Each of the entries should be output exactly, with nothing left out.

• **The data**:
---------------
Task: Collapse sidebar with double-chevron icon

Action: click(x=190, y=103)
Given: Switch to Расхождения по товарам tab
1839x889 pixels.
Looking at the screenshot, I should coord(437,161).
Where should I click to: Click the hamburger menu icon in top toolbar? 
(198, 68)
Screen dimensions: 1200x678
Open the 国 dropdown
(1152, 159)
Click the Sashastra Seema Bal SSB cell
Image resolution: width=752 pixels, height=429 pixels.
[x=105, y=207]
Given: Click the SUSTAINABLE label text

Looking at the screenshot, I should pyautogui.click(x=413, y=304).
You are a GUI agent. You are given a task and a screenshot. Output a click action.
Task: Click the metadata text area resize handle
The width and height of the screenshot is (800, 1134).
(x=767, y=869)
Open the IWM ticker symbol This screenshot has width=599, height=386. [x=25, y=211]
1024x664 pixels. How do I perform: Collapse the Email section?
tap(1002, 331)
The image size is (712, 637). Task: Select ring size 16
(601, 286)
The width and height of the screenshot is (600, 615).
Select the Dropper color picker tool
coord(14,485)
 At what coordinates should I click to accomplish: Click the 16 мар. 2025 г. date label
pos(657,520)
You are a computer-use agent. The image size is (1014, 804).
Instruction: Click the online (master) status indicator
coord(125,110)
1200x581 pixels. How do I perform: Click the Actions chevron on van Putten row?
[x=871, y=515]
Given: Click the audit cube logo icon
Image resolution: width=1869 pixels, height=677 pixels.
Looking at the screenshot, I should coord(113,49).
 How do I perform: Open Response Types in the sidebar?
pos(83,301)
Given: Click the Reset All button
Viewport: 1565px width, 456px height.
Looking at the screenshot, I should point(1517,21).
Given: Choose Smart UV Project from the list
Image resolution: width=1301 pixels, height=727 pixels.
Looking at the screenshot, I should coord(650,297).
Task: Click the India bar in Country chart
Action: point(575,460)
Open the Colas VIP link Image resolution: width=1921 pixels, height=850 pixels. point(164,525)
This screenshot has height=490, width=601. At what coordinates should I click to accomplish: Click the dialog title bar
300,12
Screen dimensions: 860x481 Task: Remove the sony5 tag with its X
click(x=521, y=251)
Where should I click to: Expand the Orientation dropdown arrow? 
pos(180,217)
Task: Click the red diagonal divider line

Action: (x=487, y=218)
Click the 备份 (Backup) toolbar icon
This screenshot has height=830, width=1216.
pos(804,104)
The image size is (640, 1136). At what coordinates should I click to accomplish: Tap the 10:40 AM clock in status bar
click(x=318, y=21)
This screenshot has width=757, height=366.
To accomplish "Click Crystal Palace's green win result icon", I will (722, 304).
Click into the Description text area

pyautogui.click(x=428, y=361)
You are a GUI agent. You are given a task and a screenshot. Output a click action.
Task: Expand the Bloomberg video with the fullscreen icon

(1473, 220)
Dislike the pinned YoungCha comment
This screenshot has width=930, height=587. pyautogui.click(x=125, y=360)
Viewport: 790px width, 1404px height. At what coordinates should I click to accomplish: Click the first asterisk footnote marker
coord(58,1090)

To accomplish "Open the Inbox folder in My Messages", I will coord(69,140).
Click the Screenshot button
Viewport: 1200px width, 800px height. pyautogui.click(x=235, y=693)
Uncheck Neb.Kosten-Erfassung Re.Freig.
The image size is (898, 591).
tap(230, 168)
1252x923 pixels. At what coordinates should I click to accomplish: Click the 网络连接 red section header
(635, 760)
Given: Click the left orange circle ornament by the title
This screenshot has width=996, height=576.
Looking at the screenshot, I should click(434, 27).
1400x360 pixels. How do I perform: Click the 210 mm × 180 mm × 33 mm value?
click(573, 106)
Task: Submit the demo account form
---------------
• **Solution for this problem**:
Task: Collapse sidebar with double-chevron icon

Action: click(x=190, y=103)
Given: Switch to Расхождения по товарам tab
1839x889 pixels.
Looking at the screenshot, I should coord(437,161).
Where should I click to: Click the hamburger menu icon in top toolbar? 
(198, 68)
Screen dimensions: 1200x678
Open the 国 dropdown
(1152, 159)
Click the Sashastra Seema Bal SSB cell
Image resolution: width=752 pixels, height=429 pixels.
[x=105, y=207]
Given: Click the SUSTAINABLE label text

Looking at the screenshot, I should pyautogui.click(x=413, y=304).
You are a GUI agent. You are given a task and a screenshot. Output a click action.
Task: Click the metadata text area resize handle
The width and height of the screenshot is (800, 1134).
(x=767, y=869)
Open the IWM ticker symbol This screenshot has width=599, height=386. [x=25, y=211]
1024x664 pixels. How do I perform: Collapse the Email section?
tap(1002, 331)
The image size is (712, 637). Task: Select ring size 16
(601, 286)
The width and height of the screenshot is (600, 615).
Select the Dropper color picker tool
coord(14,485)
 At what coordinates should I click to accomplish: Click the 16 мар. 2025 г. date label
pos(657,520)
You are a computer-use agent. The image size is (1014, 804).
Instruction: Click the online (master) status indicator
coord(125,110)
1200x581 pixels. How do I perform: Click the Actions chevron on van Putten row?
[x=871, y=515]
Given: Click the audit cube logo icon
Image resolution: width=1869 pixels, height=677 pixels.
Looking at the screenshot, I should coord(113,49).
 How do I perform: Open Response Types in the sidebar?
pos(83,301)
Given: Click the Reset All button
Viewport: 1565px width, 456px height.
Looking at the screenshot, I should point(1517,21).
Given: Choose Smart UV Project from the list
Image resolution: width=1301 pixels, height=727 pixels.
Looking at the screenshot, I should coord(650,297).
Task: Click the India bar in Country chart
Action: point(575,460)
Open the Colas VIP link Image resolution: width=1921 pixels, height=850 pixels. point(164,525)
This screenshot has height=490, width=601. At what coordinates should I click to accomplish: Click the dialog title bar
300,12
Screen dimensions: 860x481 Task: Remove the sony5 tag with its X
click(x=521, y=251)
Where should I click to: Expand the Orientation dropdown arrow? 
pos(180,217)
Task: Click the red diagonal divider line

Action: (x=487, y=218)
Click the 备份 (Backup) toolbar icon
This screenshot has height=830, width=1216.
pos(804,104)
The image size is (640, 1136). At what coordinates should I click to accomplish: Tap the 10:40 AM clock in status bar
click(x=318, y=21)
This screenshot has width=757, height=366.
To accomplish "Click Crystal Palace's green win result icon", I will (722, 304).
Click into the Description text area

pyautogui.click(x=428, y=361)
You are a GUI agent. You are given a task and a screenshot. Output a click action.
Task: Expand the Bloomberg video with the fullscreen icon

(1473, 220)
Dislike the pinned YoungCha comment
This screenshot has width=930, height=587. pyautogui.click(x=125, y=360)
Viewport: 790px width, 1404px height. At what coordinates should I click to accomplish: Click the first asterisk footnote marker
coord(58,1090)

To accomplish "Open the Inbox folder in My Messages", I will coord(69,140).
Click the Screenshot button
Viewport: 1200px width, 800px height. pyautogui.click(x=235, y=693)
Uncheck Neb.Kosten-Erfassung Re.Freig.
The image size is (898, 591).
tap(230, 168)
1252x923 pixels. At what coordinates should I click to accomplish: Click the 网络连接 red section header
(635, 760)
Given: Click the left orange circle ornament by the title
This screenshot has width=996, height=576.
Looking at the screenshot, I should click(434, 27).
1400x360 pixels. How do I perform: Click the 210 mm × 180 mm × 33 mm value?
click(573, 106)
Task: Submit the demo account form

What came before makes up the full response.